Activity: Pull out every line below containing the word "agent".

Data supplied:
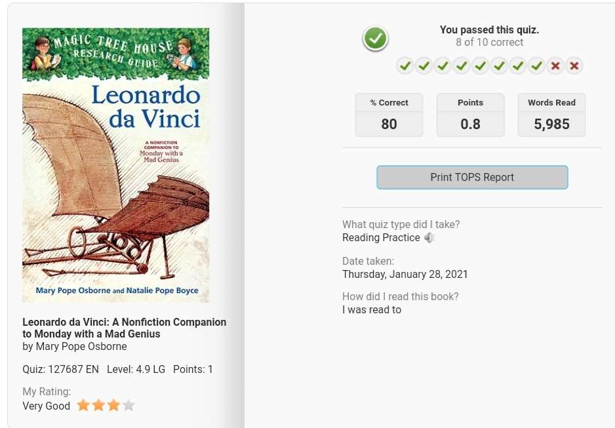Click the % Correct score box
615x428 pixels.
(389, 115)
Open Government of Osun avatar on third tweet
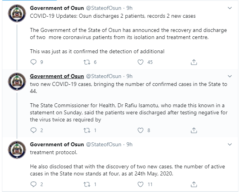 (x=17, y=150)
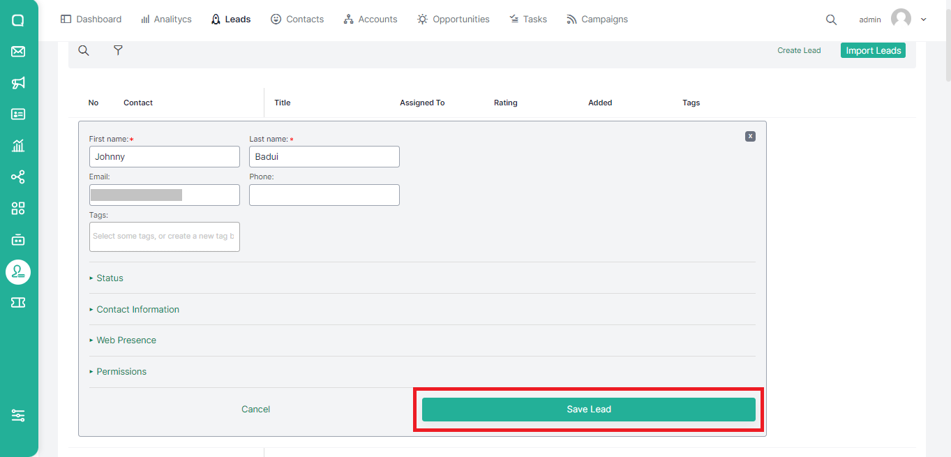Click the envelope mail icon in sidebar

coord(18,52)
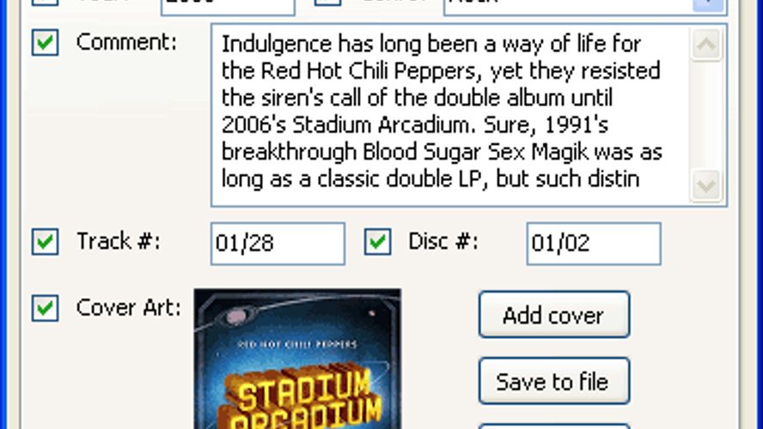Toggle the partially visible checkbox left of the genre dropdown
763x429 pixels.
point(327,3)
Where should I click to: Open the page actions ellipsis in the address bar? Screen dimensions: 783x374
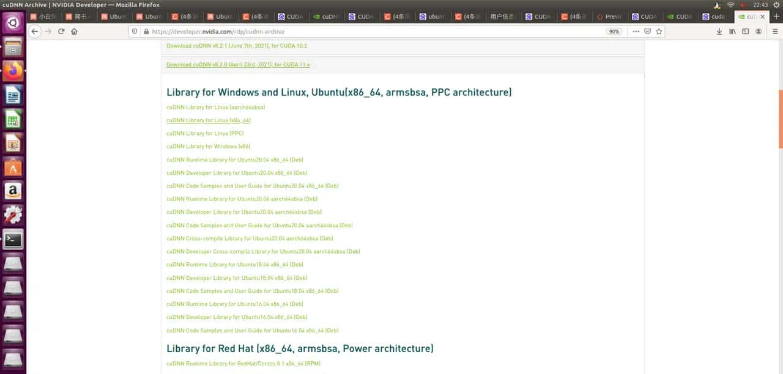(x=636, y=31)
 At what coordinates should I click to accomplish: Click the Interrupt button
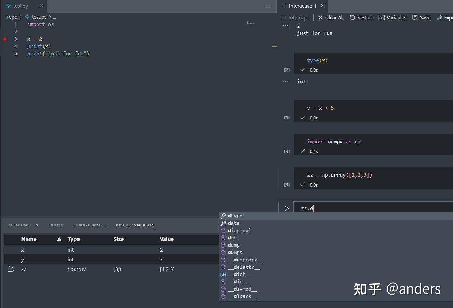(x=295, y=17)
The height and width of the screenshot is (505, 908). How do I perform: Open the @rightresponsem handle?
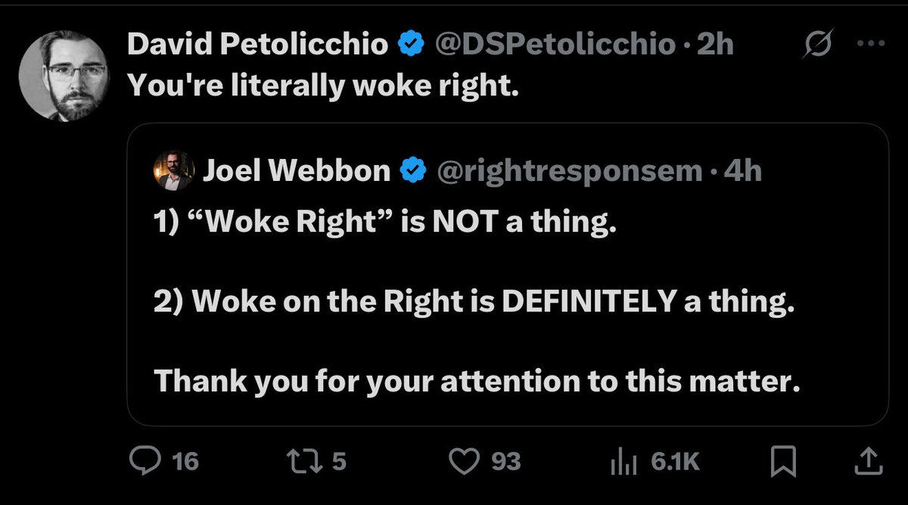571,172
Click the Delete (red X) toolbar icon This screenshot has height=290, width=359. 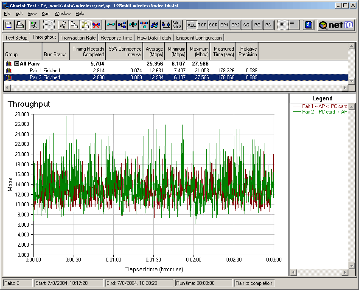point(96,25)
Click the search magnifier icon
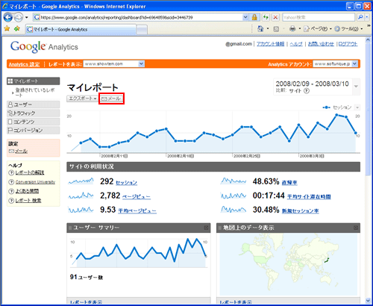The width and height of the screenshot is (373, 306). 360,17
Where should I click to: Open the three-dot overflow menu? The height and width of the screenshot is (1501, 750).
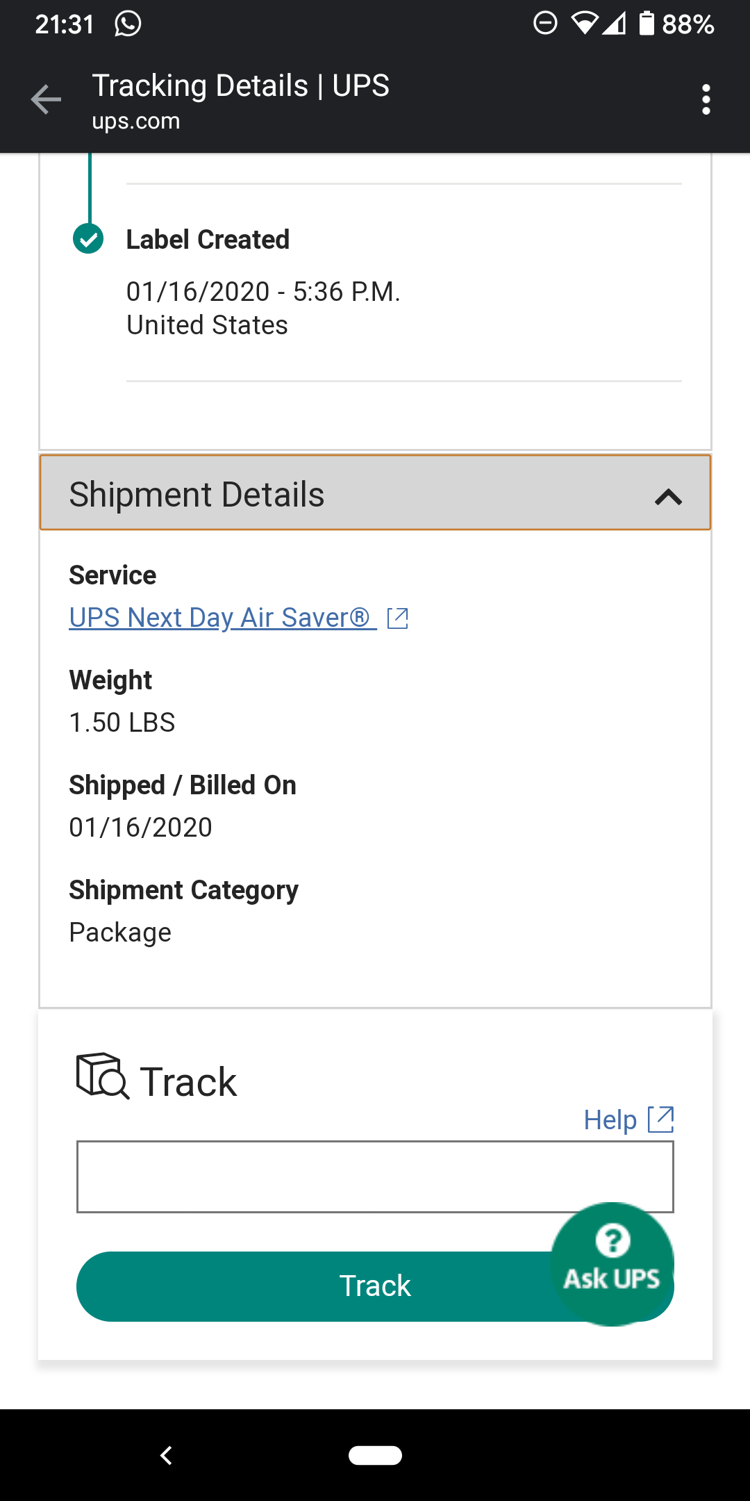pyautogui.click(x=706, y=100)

--

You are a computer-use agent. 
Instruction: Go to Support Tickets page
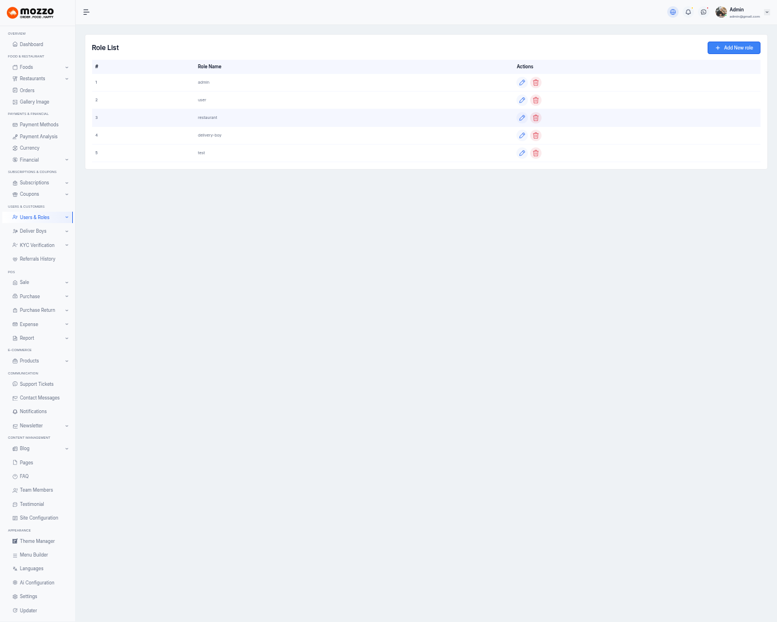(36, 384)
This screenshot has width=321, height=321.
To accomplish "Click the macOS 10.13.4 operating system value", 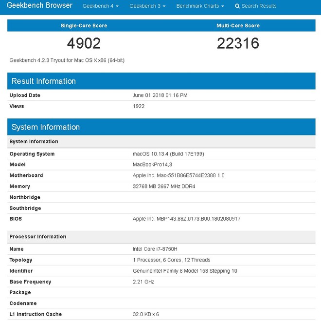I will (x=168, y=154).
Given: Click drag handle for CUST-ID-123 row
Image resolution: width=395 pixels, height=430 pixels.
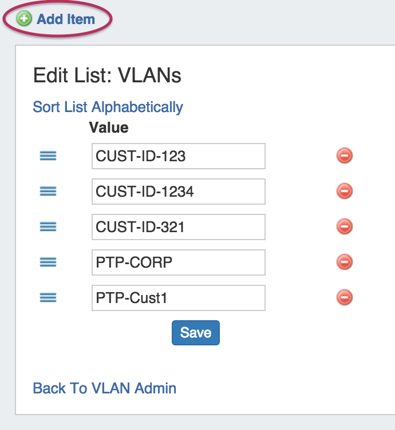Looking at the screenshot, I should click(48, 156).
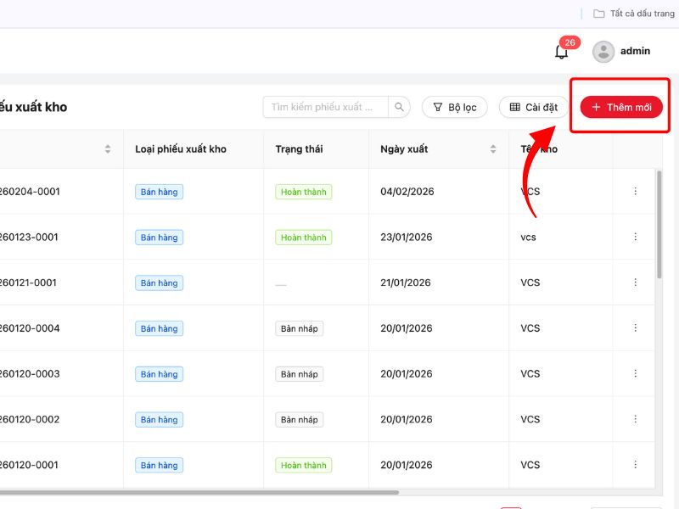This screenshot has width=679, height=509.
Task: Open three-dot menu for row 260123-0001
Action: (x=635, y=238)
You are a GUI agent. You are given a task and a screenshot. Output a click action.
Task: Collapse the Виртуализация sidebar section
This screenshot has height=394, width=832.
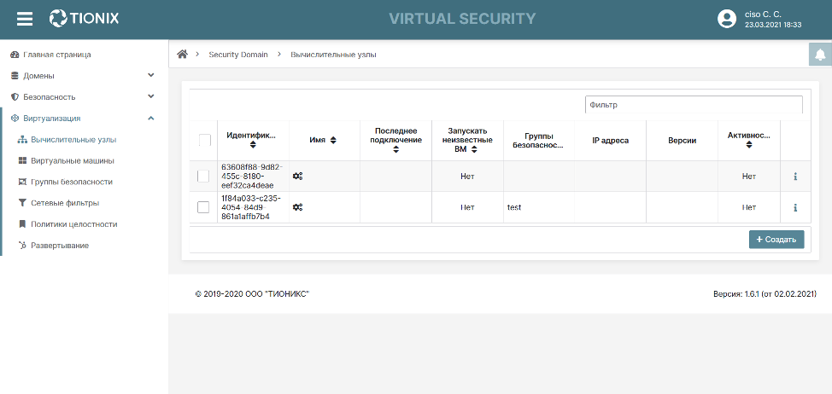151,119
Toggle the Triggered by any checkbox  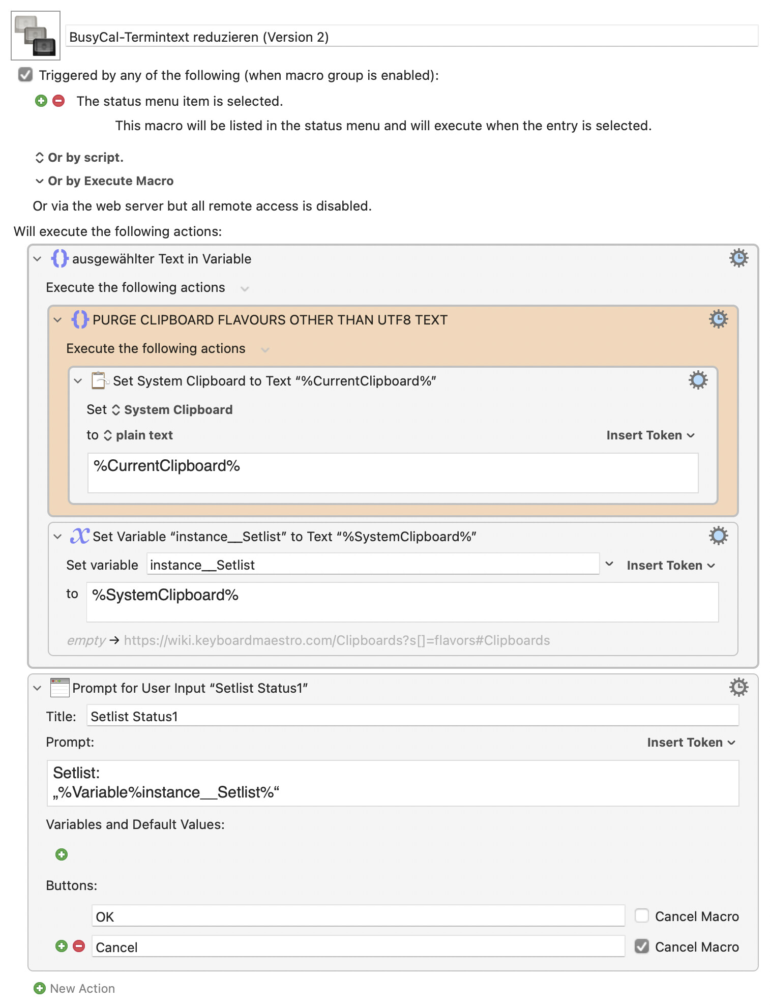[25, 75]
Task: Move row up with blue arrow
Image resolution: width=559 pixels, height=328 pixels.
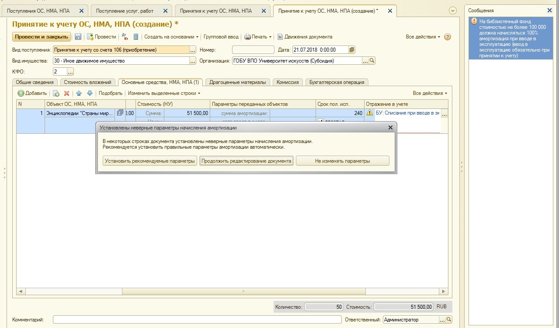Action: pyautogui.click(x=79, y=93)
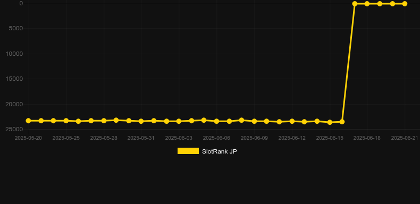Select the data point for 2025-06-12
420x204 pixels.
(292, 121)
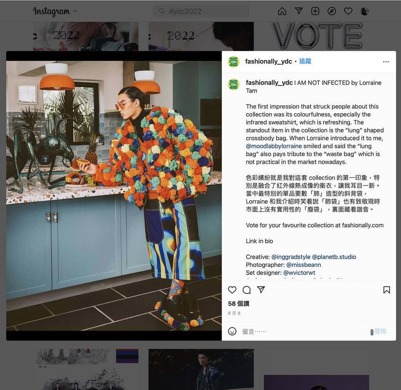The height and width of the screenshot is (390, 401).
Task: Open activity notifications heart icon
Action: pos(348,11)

Output:
You are a computer-use agent. 
You are a GUI agent. You are given a task and a screenshot. Output a click action.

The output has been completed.